═══ SUPPLIED ENTRIES

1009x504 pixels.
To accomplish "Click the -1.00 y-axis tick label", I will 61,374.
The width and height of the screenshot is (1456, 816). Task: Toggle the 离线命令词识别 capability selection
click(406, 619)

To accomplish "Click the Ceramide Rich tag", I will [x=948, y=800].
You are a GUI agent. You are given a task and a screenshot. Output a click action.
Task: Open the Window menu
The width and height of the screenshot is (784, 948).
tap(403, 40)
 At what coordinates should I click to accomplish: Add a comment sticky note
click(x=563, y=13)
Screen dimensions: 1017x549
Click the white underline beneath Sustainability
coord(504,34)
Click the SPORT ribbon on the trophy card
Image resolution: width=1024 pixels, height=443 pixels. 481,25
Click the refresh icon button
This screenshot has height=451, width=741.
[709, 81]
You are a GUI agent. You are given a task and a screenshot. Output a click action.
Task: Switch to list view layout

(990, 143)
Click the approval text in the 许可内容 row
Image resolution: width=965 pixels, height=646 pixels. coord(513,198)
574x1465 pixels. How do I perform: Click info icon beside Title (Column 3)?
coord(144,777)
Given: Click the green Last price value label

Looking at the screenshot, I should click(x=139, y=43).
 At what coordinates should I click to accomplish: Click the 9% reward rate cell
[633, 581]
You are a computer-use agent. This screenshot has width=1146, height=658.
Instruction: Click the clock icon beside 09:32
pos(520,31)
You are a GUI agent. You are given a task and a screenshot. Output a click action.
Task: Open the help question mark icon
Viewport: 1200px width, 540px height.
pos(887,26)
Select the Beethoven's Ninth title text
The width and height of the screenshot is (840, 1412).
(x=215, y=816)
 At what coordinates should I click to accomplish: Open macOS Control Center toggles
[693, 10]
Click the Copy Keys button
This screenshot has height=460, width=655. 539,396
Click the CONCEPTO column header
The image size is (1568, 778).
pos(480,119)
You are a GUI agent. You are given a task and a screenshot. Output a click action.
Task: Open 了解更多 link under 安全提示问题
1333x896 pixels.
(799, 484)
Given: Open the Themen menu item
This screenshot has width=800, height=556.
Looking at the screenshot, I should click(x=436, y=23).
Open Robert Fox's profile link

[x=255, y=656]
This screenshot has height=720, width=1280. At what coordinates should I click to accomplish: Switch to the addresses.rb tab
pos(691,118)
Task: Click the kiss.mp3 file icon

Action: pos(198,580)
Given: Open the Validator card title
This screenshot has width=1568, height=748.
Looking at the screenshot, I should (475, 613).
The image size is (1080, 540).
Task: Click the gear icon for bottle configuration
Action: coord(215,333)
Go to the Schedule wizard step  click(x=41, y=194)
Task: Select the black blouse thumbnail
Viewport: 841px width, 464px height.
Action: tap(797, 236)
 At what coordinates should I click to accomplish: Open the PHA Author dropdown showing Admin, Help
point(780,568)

══════

* **REQUIREMENT**
Letter for letter, copy all of the entries above.

* **PROBLEM SOLUTION**
1009x504 pixels.
To accomplish "Click the -1.00 y-axis tick label", I will 61,374.
The width and height of the screenshot is (1456, 816). Task: Toggle the 离线命令词识别 capability selection
click(406, 619)

To accomplish "Click the Ceramide Rich tag", I will [x=948, y=800].
You are a GUI agent. You are given a task and a screenshot. Output a click action.
Task: Open the Window menu
The width and height of the screenshot is (784, 948).
tap(403, 40)
 At what coordinates should I click to accomplish: Add a comment sticky note
click(x=563, y=13)
Screen dimensions: 1017x549
Click the white underline beneath Sustainability
coord(504,34)
Click the SPORT ribbon on the trophy card
Image resolution: width=1024 pixels, height=443 pixels. 481,25
Click the refresh icon button
This screenshot has height=451, width=741.
[709, 81]
You are a GUI agent. You are given a task and a screenshot. Output a click action.
Task: Switch to list view layout

(990, 143)
Click the approval text in the 许可内容 row
Image resolution: width=965 pixels, height=646 pixels. coord(513,198)
574x1465 pixels. How do I perform: Click info icon beside Title (Column 3)?
coord(144,777)
Given: Click the green Last price value label

Looking at the screenshot, I should click(x=139, y=43).
 At what coordinates should I click to accomplish: Click the 9% reward rate cell
[633, 581]
You are a computer-use agent. This screenshot has width=1146, height=658.
Instruction: Click the clock icon beside 09:32
pos(520,31)
You are a GUI agent. You are given a task and a screenshot. Output a click action.
Task: Open the help question mark icon
Viewport: 1200px width, 540px height.
pos(887,26)
Select the Beethoven's Ninth title text
The width and height of the screenshot is (840, 1412).
(x=215, y=816)
 At what coordinates should I click to accomplish: Open macOS Control Center toggles
[693, 10]
Click the Copy Keys button
This screenshot has height=460, width=655. 539,396
Click the CONCEPTO column header
The image size is (1568, 778).
pos(480,119)
You are a GUI agent. You are given a task and a screenshot. Output a click action.
Task: Open 了解更多 link under 安全提示问题
1333x896 pixels.
(799, 484)
Given: Open the Themen menu item
This screenshot has width=800, height=556.
Looking at the screenshot, I should click(x=436, y=23).
Open Robert Fox's profile link

[x=255, y=656]
This screenshot has height=720, width=1280. At what coordinates should I click to accomplish: Switch to the addresses.rb tab
pos(691,118)
Task: Click the kiss.mp3 file icon

Action: pos(198,580)
Given: Open the Validator card title
This screenshot has width=1568, height=748.
Looking at the screenshot, I should (475, 613).
The image size is (1080, 540).
Task: Click the gear icon for bottle configuration
Action: coord(215,333)
Go to the Schedule wizard step  click(x=41, y=194)
Task: Select the black blouse thumbnail
Viewport: 841px width, 464px height.
Action: tap(797, 236)
 At what coordinates should I click to accomplish: Open the PHA Author dropdown showing Admin, Help
point(780,568)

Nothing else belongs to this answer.